CPIT research week - week 1 day 2

The majority of this week's presentations are for students to 'pitch' their project proposals or results. Pitch takes the form of 3 minute presentations from students studying various disciplines - engineering, outdoor education, business, computing, social work, music, languages etc. All pitches are marked and prizes awarded on Friday.

I manage to get to day 2 presentations from humanities centred around the them of 'evolving languages.

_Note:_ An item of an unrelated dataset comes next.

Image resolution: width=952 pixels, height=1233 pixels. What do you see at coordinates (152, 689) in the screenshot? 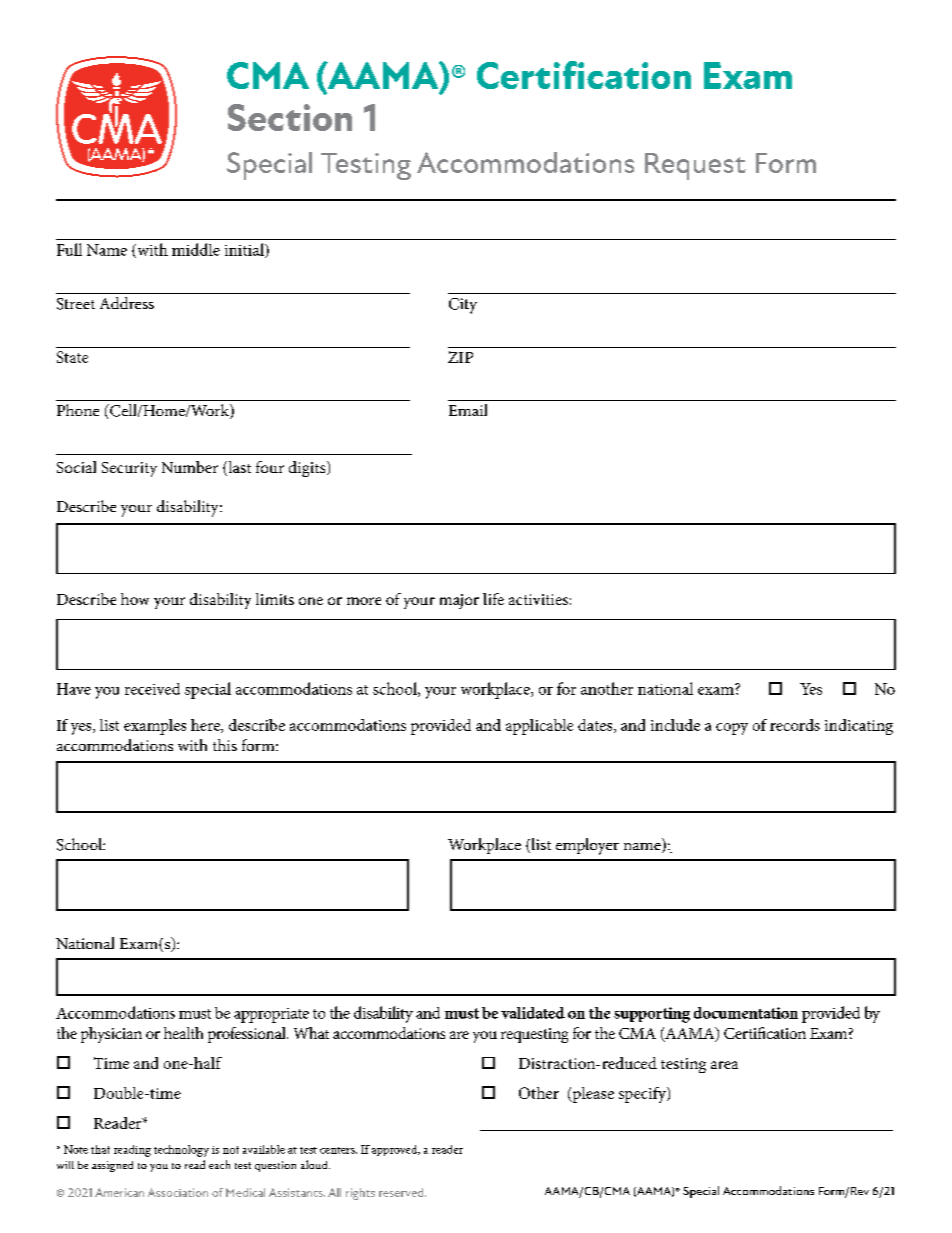
I see `received` at bounding box center [152, 689].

First up, Yoshi Holmes provides a summary of his masters thesis 'chronological evolution of the Urashima Taro story'. A good presentation modelling the application of comparative discourse analysis to reveal how a folk tale has evolved. This story's popularity is partly due to the adoption of the story into the Japanese school syllabus 50 years ago. Interesting to see how the story has changed as it migrated from oral to text representation and from oral story, to being read by the educated to now being part of Japanese folk lore.

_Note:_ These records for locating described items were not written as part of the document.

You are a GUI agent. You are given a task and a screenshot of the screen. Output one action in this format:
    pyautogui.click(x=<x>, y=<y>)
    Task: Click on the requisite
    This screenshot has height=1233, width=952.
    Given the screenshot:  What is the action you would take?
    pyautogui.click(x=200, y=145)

Second, a fascinating presentation from Hohepa Waitoa on 'developing a haka for a bullfight'. The haka was written on request to be performed as part of a play depicting the Maori/Spanish origins of a East Coast NZ Maori family. Paniora was performed in Auckland earlier this year. Hohepa provided the rationale of how the haka used traditional words, rhythms and phrases to provide a stunning haka for the show.

Heperi Harris follows with his on-going work with Ki O Rahi. Originally, he promoted the game at CPIT for it's health and social benefits. However, the language learning opportunities are now just as important as most Ki O Rahi players are Maori, with many not fluent speakers. The game therefore provides ideal context to learn the language and protocols. Heperi described how words with similar meanings now used in the game to extend player's vocabulary and provide occasion for discussions on word origins.